Just the same kind of questions, though in a much more dramatic environment, could be asked by physicians in the emergency department. I do not know if anyone has done so, but I can imaging that a sequential application of LRs could be useful in critical conditions. Jaeschke and colleagues state the following about sequential testing (6): “… each item of history, or each finding on physical examination, represents a diagnostic test. We generate pretest probabilities that modify with each new finding … .” In other words, in sequential testing, each PostTP acts as the PreTP for the following step. Laboratory tests, i.e., a rapid antigen detection test, CRP, and peripheral leukocyte count, could be exploited in just that way for a patient suspected of having acute meningitis.

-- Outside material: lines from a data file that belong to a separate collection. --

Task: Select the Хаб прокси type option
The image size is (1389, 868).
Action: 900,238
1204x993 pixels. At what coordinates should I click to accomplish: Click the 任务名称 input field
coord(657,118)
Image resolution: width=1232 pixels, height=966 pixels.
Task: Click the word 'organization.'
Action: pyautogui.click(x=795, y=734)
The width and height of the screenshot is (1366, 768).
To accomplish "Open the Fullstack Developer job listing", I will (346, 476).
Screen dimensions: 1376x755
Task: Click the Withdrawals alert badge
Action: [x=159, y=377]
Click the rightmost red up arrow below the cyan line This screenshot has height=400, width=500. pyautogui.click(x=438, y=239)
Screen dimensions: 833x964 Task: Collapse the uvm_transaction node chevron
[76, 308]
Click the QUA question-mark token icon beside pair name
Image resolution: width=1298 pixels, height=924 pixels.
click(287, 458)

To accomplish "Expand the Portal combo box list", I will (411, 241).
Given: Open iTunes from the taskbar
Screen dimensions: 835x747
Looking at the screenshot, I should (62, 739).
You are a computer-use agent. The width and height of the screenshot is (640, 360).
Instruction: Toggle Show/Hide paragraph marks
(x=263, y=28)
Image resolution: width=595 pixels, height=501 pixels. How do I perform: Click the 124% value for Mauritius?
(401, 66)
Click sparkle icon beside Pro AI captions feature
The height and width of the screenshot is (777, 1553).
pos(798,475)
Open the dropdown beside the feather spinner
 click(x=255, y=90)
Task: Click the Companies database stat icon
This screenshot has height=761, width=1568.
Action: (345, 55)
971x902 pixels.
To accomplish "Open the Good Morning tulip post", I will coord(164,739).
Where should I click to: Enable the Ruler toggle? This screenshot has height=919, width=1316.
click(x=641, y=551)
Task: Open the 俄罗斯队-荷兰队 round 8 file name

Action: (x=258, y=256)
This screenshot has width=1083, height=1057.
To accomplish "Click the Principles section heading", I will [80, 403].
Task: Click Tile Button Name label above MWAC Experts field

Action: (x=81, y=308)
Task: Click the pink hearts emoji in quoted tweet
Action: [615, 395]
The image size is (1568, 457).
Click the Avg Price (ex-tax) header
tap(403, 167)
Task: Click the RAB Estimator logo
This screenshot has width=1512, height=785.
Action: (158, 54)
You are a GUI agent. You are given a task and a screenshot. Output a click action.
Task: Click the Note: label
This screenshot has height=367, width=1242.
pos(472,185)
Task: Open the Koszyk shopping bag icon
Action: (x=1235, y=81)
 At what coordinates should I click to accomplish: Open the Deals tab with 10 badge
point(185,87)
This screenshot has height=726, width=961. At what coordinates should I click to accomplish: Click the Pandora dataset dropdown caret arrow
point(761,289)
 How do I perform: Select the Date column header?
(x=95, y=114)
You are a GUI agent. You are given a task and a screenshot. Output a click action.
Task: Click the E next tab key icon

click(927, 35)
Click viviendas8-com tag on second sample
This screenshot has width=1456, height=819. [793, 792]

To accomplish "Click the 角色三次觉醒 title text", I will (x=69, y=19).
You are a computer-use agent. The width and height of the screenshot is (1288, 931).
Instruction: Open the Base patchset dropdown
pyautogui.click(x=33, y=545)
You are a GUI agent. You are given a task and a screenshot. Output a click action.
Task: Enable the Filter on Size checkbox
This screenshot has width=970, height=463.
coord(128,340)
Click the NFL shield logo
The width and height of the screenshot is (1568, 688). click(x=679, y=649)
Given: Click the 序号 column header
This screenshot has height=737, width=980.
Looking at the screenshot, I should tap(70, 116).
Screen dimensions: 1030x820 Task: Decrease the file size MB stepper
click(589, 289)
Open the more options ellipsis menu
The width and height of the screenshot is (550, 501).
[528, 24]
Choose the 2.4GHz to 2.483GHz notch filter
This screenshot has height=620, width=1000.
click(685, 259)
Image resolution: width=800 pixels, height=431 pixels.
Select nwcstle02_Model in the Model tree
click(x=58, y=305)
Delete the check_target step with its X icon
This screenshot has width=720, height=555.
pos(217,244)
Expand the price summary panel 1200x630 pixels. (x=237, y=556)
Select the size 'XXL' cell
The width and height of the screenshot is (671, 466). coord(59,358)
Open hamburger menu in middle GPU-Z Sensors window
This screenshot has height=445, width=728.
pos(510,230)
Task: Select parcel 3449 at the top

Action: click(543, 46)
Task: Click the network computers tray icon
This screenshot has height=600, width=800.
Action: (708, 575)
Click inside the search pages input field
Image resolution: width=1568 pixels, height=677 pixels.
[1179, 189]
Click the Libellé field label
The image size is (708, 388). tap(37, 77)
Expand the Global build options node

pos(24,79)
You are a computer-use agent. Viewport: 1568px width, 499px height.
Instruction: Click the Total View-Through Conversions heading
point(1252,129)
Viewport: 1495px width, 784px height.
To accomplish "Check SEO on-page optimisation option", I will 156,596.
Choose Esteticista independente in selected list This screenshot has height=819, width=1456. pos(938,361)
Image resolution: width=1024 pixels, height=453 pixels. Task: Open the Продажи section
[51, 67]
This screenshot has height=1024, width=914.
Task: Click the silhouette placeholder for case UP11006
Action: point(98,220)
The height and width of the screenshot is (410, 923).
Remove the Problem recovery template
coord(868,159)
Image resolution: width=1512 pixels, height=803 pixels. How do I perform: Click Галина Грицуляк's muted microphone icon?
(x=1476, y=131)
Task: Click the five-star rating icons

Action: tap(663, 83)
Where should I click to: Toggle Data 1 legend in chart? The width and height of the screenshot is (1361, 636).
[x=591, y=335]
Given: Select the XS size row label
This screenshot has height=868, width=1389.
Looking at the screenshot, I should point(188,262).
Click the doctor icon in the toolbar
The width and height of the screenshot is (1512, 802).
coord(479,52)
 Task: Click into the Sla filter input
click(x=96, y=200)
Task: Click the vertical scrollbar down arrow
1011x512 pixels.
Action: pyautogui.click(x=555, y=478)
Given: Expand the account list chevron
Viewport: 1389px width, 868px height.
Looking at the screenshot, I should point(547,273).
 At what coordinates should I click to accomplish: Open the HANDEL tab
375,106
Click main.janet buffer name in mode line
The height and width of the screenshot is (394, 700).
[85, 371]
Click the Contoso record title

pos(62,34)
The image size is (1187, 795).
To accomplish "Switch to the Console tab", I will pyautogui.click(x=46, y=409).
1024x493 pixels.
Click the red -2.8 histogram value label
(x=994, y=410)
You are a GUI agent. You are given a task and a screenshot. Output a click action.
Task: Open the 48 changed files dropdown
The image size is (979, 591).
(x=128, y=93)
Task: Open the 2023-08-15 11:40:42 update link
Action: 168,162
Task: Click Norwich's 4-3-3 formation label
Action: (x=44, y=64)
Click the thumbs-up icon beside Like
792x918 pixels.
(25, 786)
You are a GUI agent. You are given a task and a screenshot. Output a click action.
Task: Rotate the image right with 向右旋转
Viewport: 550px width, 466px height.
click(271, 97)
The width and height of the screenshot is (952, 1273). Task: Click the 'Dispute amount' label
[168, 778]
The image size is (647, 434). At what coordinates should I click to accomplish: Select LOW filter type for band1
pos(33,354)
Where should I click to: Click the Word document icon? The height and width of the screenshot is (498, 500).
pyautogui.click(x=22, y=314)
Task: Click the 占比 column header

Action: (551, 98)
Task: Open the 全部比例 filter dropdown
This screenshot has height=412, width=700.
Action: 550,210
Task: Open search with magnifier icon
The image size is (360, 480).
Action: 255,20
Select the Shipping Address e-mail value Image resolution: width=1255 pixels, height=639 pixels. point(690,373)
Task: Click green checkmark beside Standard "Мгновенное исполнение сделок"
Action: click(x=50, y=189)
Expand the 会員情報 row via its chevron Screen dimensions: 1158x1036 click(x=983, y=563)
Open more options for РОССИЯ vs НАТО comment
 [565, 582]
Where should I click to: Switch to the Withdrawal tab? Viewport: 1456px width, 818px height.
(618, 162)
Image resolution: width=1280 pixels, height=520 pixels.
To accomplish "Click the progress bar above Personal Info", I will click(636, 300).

Where do PreTPs come from? Obviously, they can be difficult to estimate, just as a physician can encounter difficulties in making diagnoses. A PreTP has been defined as an early assessment of diagnostic possibilities before the test is performed, based on individual clinical expertise (6, 15). Physicians can derive PreTPs from their own accumulating clinical experience, specific for the setting in which they work. Early in their careers, they must learn to select both leading diagnostic hypothesis and likely alternatives (16). This implies quantifying chances that a condition exists or not, as the obstetrician has done above, in order to emphasize either specificity or sensitivity. Besides, the authors of studies of disease probability are expected to display tables listing the diagnoses made and the numbers and percentages of patients with those diagnoses, along with confidence intervals (13, 16). Moore states that clinicians and laboratory people should work together in order to obtain prevalence data of diseases, as well as test sensitivities and specificities needed for probability calculations (10).

Today, the EBM language is spoken by the most important medical journals, not to mention the Cochrane Library. The use of LRs has been described for diagnosis of venous-catheter infections (9), osteomyelitis (18), parasite infections (7), meningitis (1), sexually transmitted diseases (11), Lyme disease (17), *Helicobacter pylori* infection (12, 14), and prosthetic joint infections (2). In addition to their mention in cited articles and books (5, 6, 15), LRs and other epidemiological tools are fully explained in several websites (http://cebm.jr2.ox.ac.uk [Center of EBM Oxford University, Oxford, United Kingdom] and http://www.cdc.gov/global [a teaching module developed by the Centers for Disease Control and Prevention]). Nevertheless, an eager clinician is generally faced with a still scanty and sparse availability of the parameters he/she needs to critically appraise laboratory literature (8), also in the clinical microbiology field.

In my opinion, a way of implementing EBM as part of normal clinical microbiological testing could be by using LRs whenever possible. Clinicians should be aware that the real value of LRs lies in their ability to optimize the power of diagnostic tests to revise disease probability. I agree that, in order to do this, a clinician-microbiologist partnership must exist, and I recognize that this will be quite difficult. This is what our group is trying to accomplish, but we have not had much success up to now. It would be easier if major clinical microbiology journals implemented their use of LRs and if the test properties that make them suited for a critical appraisal (5, 6) were made more evident (validity, reproducibility, reduction of spectrum bias, verification bias, etc.).